Biophysics Research

The biophysics group comprises five faculty members interested in a wide array of topics ranging from structure and dynamics of biological macromolecules to collective behavior of macromolecular and cellular systems. The faculty members are joined in their endeavors by several postdoctoral research associates, and graduate and undergraduate students. More details can be obtained from web pages of individual groups or faculty members and from other areas of the Physics Department website.

Faculty: Marija Gajdardziska-Josifovska, A. Ourmazd, V. Raicu, D.K. Saldin, M. Schmidt and V. Yakovlev.

Abbas Ourmazd's research is aimed at developing innovative approaches for determining the structure and conformations of biological systems ranging from single molecules to whole cells at high resolution. The central hypothesis rests on new evidence that advanced algorithms stemming from Riemannian geometry, graph theory, and machine learning can be combined to forge a powerful new approach to biological structure determination in a way which circumvents the limits set by noise and radiation damage. These algorithms can be used with existing techniques, such as cryo-electron microscopy (cryo-EM), and emerging approaches exploiting the extreme brightness of X-ray Free Electron Lasers (XFELs). More generally, our work has important implications for tomography of faintly scattering, non-stationary objects at any length scale.

For more information: Ourmazd's research website

Valerică Raicu is interested in experimental and theoretical aspects of the structure and dynamics of macromolecular and cellular systems in vivo. One of the main research themes in his lab is imaging of protein activity and interactions in living cells. This study involves novel approaches to laser-scanning fluorescence microscopy with spectral and temporal resolution, which is used in conjunction with a process of non-radiative energy transfer between fluorescent molecules, called Förster (or fluorescence) resonance energy transfer (FRET). The second major research theme in Prof. Raicu's lab is the use of dielectric (or impedance) spectroscopy to probe the response to radiofrequency electrical fields of a material's electrical polarization in order to determine its physical and structural characteristics at the microscopic level. This method is particularly suitable for characterization of biological cells individually dispersed in suspension or as part of supracellular associations, such as tissues and organs.

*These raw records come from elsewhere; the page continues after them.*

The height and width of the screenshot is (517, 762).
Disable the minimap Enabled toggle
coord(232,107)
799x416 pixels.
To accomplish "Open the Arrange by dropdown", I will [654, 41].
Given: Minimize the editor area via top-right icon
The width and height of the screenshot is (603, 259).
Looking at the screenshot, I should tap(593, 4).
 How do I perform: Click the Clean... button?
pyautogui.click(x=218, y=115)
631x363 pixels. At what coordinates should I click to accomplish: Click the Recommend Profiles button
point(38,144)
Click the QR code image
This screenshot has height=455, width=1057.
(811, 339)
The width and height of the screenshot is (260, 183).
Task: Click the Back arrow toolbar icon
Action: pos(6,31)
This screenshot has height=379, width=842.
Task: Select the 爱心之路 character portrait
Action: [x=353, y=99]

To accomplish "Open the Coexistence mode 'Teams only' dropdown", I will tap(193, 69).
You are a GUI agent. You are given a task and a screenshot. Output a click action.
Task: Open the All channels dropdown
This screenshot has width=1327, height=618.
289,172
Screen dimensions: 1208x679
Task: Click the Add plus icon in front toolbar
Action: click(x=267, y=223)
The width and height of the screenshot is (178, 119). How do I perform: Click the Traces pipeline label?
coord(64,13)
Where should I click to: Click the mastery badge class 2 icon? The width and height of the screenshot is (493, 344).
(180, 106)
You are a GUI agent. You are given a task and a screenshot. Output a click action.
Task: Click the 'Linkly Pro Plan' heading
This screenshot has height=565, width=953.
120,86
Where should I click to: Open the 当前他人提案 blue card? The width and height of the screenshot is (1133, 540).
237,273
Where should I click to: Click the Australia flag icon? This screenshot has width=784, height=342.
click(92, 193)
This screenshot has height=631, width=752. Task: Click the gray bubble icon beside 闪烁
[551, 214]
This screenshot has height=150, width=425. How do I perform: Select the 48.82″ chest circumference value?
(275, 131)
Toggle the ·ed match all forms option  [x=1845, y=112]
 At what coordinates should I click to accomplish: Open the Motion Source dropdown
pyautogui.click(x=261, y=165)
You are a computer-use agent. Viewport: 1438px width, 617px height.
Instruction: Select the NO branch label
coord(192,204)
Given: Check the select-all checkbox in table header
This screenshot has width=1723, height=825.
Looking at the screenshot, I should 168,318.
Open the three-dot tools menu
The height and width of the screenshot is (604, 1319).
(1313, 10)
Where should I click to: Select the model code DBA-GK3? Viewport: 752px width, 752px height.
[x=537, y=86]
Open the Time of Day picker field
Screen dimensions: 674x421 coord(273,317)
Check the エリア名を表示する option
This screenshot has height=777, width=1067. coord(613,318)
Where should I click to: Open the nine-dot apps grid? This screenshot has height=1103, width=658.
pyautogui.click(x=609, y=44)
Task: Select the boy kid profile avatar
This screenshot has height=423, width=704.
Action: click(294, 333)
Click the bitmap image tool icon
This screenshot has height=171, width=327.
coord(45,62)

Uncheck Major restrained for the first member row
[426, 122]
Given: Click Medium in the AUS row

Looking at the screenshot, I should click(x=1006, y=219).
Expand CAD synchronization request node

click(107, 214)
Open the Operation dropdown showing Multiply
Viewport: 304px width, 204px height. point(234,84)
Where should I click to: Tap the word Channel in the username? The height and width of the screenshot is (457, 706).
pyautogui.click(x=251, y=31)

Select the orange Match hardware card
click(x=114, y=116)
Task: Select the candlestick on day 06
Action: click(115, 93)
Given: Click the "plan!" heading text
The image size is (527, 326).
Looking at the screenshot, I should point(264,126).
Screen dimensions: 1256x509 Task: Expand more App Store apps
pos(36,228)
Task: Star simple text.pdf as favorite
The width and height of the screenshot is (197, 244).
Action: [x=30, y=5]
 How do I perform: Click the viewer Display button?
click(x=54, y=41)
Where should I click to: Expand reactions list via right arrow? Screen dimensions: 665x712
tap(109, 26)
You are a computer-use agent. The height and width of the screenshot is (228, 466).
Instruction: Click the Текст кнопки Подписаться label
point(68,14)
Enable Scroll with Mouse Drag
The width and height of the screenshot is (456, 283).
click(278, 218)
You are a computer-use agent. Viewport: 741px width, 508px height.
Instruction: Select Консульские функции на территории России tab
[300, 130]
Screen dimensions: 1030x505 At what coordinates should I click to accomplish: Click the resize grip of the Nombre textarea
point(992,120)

For more information: Raicu's research website

Dilano Saldin's biophysics research is aimed developing methods for determining the structures of biological molecules from ensembles close to their natural environments, thus obviating the sometimes problematic need for crystallization. Examples are molecules in liquid solution, or proteins embedded in membranes. In the former case the molecules may be assumed to be oriented completely randomly, while in the latter, they are assumed to be randomly oriented about an axis normal to the membrane. Another configuration of partial orientational ordering from which we are extracting structural information is that of single molecules aligned by a laser, as well as molecules with completely arbitrary orientation, as in proposed experiments at a future x-ray free electron laser (XFEL). The theoretical approaches focus on analyzing angular correlations amongst scattered intensities in a spherical or circular harmonic basis, and generalization of fiber diffraction theory (which led to the elucidation of the DNA structure) most appropriately analyzed in a cylindrical harmonic basis.

For more information: Saldin's research website

Marius Schmidt’s research focuses on a unique method that unifies atomic structure with chemical kinetics: ultra-rapid, time-resolved X-ray structure analysis of proteins. This technique requires the brightest X-ray sources of the world, one of which is the close-by Advanced Photon Source at Argonne National Lab near Chicago. X-ray data collected there are four dimensional, with space and time as variables. With these data, chemical reactions can be observed directly in the protein crystals with a time-resolution of 100 pico-seconds and on the atomic length scale. The aim is to completely understand the catalyzed reaction including the atomic structures of the reaction intermediates and the corresponding kinetic mechanism. To analyze the large body of time-resolved X-ray data sophisticated and user-friendly software is required that is also developed by Prof. Schmidt’s research group. In addition, proteins are produced, purified and crystallized for “de-novo” X-ray structure analyses.
For more information: Schmidt's research website

Vladislav Yakovlev's work is aimed at the fundamental understanding of protein dynamics and developing innovative approaches to visualize this dynamics both in vitro and in vivo. The central hypothesis is that advanced optical microspectroscopy can provide sufficient information about the conformational state of those molecules in solution and inside a living cell. To achieve this goal, we strive to improve the sensitivity and selectivity of spectroscopic techniques based on spontaneous and nonlinear Raman scattering and optical harmonics generation. By combining these methods with single-molecule imaging and manipulation tools, we expect to achieve an unprecedented spatial and time resolution of molecular dynamics. In particular, we are using microfluidic devices to attain a fast initiation of chemical reactions, which are then probed by UV resonance Raman spectroscopy. In another ongoing effort, nonlinear optical microspectroscopy is used to interrogate the fast protein and lipid dynamics in mitochondrial and cellular membranes. The applied aspect of our research involves the development of novel technologies to sense the presence of just a few or, even single molecules and to provide biologists with new tools and instruments for non-invasive methods of a high-throughput chemical and structural analysis.